Your instructions -
Nothing past the line containing "This screenshot has height=740, width=972." belongs in the output. Copy exactly every line of the data below from the first up to and including it.

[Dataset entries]

▬▬▬▬▬▬

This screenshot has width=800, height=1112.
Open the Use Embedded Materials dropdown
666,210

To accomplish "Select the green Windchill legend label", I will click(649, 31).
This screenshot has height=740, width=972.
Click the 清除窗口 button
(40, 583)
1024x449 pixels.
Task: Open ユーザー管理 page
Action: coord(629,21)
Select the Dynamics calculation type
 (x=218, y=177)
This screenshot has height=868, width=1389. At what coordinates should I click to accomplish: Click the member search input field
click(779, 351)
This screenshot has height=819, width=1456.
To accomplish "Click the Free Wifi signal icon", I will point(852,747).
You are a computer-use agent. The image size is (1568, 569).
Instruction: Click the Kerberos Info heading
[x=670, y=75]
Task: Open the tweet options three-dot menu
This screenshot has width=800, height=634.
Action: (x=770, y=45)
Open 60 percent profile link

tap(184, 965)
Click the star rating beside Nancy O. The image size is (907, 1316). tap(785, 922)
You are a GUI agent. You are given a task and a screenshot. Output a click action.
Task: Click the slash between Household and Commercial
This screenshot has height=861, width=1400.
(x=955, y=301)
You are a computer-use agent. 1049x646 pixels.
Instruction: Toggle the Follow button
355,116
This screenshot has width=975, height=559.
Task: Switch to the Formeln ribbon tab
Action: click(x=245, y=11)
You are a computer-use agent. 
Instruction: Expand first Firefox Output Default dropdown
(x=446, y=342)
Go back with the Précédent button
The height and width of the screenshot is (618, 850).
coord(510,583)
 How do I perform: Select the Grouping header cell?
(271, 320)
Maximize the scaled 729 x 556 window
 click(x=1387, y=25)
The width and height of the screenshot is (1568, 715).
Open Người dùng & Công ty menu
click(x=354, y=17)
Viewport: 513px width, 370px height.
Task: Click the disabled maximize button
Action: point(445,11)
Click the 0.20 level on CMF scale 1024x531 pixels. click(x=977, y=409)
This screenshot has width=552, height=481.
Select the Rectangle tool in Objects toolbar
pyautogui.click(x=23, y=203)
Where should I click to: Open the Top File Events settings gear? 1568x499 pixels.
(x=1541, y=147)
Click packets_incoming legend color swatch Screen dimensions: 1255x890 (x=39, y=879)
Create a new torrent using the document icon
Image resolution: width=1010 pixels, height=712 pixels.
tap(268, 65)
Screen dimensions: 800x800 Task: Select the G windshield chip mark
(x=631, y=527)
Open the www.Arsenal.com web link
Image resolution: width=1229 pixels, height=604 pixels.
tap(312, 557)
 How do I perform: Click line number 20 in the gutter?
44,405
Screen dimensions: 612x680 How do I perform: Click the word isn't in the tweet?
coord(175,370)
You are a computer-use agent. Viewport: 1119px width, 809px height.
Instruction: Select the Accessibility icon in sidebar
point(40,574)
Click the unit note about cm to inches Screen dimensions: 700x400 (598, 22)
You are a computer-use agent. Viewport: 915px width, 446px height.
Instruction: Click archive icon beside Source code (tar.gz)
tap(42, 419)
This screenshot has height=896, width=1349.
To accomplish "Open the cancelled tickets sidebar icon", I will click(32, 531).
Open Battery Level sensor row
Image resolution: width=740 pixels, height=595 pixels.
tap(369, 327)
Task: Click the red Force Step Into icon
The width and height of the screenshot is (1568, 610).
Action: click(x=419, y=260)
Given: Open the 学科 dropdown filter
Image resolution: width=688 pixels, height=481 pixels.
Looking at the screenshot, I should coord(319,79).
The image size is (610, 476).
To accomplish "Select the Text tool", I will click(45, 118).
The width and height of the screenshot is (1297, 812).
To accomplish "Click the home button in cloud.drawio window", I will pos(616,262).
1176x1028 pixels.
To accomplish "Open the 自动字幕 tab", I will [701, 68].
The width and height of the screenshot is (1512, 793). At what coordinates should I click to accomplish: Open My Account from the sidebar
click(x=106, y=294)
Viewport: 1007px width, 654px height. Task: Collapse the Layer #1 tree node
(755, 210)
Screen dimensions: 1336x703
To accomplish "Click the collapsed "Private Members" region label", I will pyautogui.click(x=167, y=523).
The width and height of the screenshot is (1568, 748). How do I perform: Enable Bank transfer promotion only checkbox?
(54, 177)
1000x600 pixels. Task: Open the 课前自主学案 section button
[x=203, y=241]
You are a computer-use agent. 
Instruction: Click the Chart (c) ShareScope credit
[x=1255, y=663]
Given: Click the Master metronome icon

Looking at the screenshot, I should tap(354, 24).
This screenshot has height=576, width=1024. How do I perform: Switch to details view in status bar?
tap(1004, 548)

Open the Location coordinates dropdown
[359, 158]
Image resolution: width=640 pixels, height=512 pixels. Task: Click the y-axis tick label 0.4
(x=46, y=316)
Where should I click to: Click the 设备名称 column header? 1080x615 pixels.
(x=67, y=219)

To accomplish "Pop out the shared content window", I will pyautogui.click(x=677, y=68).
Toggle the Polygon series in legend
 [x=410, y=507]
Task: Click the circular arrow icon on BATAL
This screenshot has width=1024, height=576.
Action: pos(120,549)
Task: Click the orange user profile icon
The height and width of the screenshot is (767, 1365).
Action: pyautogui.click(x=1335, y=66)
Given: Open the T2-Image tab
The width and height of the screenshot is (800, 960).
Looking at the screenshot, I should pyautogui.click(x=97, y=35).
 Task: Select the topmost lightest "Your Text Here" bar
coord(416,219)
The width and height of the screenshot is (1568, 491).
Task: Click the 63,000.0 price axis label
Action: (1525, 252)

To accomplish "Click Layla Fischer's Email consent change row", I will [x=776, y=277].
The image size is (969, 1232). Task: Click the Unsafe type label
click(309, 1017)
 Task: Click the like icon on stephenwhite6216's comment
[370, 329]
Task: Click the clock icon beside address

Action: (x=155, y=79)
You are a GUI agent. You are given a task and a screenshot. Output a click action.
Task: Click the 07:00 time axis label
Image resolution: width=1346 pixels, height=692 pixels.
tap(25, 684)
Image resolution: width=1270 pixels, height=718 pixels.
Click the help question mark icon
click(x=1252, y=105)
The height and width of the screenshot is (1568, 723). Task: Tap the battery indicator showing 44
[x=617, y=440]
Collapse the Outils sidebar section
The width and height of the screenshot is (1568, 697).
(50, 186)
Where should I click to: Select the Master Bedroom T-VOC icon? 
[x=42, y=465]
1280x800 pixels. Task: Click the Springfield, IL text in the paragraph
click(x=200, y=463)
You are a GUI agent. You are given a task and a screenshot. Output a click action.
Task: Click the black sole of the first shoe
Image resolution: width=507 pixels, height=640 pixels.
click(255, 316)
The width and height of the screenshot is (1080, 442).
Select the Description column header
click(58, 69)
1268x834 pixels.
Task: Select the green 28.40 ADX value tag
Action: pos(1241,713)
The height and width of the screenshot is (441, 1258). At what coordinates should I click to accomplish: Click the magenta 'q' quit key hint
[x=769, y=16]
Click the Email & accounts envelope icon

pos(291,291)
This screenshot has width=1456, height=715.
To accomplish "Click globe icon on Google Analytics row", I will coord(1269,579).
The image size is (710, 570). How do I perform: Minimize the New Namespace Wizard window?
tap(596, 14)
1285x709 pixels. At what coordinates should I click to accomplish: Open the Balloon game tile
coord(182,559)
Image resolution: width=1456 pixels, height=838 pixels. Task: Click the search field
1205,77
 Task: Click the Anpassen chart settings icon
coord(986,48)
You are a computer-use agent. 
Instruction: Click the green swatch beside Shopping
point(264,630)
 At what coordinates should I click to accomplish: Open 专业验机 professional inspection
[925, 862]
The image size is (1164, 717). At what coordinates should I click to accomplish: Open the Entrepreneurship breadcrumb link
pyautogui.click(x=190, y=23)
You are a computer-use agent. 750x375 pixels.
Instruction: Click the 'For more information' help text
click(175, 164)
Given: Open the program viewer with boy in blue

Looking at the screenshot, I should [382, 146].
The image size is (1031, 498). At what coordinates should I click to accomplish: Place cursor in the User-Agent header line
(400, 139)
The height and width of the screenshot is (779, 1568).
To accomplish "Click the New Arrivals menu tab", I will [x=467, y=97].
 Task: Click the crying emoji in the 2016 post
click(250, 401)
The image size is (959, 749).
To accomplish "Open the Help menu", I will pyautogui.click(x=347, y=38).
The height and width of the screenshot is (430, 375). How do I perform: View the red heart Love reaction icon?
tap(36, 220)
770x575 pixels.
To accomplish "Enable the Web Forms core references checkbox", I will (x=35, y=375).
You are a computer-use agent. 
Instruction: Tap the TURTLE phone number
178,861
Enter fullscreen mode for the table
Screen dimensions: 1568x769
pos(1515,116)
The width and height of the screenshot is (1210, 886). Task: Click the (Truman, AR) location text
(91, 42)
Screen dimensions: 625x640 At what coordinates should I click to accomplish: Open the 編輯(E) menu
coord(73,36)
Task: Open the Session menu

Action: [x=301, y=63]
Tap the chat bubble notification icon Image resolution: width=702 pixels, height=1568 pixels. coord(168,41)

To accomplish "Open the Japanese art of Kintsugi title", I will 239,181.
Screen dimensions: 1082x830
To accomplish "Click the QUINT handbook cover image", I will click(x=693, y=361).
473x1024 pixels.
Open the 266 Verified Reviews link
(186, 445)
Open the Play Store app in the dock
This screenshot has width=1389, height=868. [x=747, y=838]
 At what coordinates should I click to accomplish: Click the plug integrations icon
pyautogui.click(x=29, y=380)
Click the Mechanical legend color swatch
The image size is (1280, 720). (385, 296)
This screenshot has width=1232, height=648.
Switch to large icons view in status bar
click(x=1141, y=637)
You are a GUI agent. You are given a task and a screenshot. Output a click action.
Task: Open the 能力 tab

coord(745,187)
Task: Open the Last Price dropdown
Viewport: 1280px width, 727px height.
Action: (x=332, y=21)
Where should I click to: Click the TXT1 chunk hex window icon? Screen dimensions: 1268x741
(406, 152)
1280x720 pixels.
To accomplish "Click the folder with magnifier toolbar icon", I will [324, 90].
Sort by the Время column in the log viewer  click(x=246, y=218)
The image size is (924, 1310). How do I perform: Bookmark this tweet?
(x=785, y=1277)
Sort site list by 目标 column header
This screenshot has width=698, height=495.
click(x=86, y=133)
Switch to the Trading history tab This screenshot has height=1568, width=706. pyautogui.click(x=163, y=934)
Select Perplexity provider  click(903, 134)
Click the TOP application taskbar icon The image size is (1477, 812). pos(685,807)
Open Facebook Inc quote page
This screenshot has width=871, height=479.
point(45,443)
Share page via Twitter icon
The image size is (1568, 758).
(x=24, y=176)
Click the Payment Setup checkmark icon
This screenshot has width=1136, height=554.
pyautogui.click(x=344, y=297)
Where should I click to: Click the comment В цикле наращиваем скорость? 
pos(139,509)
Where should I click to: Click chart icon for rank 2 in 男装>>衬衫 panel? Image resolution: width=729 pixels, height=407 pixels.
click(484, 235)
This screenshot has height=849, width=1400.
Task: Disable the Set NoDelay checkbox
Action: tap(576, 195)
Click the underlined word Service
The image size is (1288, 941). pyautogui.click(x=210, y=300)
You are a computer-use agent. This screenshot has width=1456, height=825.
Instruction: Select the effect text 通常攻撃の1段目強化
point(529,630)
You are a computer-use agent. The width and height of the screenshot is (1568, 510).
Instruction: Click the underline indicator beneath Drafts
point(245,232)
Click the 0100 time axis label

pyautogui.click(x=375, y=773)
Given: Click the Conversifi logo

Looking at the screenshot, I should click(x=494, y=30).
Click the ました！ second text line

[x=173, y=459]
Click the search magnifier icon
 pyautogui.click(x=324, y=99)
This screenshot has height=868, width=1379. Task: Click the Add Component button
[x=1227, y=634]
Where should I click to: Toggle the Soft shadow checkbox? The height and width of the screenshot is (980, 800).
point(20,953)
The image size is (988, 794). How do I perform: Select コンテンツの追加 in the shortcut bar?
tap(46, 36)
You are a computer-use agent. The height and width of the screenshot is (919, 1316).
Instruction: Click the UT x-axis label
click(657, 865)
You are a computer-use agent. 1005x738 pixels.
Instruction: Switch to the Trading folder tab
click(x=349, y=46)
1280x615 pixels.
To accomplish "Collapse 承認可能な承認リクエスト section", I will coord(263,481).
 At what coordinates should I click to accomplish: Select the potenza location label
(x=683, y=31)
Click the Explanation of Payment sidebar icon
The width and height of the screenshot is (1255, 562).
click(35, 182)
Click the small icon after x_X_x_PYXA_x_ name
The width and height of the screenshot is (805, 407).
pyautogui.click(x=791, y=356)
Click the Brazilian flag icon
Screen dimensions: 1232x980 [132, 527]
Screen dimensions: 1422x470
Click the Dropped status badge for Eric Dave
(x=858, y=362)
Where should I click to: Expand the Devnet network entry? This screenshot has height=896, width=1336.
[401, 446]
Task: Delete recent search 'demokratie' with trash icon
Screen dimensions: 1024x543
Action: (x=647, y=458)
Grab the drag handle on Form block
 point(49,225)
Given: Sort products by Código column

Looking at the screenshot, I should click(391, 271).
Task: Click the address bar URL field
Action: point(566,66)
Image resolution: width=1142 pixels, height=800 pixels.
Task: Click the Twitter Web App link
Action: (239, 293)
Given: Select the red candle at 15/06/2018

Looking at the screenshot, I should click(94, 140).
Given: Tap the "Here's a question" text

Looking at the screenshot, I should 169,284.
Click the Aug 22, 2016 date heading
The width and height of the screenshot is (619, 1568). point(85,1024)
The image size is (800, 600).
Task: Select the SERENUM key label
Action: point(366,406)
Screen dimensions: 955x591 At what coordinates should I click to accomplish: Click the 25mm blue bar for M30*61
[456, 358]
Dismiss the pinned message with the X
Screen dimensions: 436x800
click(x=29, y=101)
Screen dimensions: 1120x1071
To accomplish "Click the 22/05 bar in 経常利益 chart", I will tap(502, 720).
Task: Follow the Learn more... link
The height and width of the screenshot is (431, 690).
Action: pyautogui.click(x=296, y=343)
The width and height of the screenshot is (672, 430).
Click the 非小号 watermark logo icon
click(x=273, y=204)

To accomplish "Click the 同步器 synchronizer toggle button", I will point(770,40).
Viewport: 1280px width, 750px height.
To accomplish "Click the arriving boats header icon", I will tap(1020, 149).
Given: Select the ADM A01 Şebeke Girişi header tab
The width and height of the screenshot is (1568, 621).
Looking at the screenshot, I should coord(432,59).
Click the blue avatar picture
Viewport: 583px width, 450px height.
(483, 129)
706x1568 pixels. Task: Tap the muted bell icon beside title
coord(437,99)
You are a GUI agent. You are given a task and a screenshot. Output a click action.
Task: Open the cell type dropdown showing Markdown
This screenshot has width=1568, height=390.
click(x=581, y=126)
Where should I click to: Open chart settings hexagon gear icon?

▬▬▬▬▬▬

Solution for this task -
This screenshot has width=800, height=1112.
Open the Use Embedded Materials dropdown
666,210

To accomplish "Select the green Windchill legend label", I will click(649, 31).
This screenshot has height=740, width=972.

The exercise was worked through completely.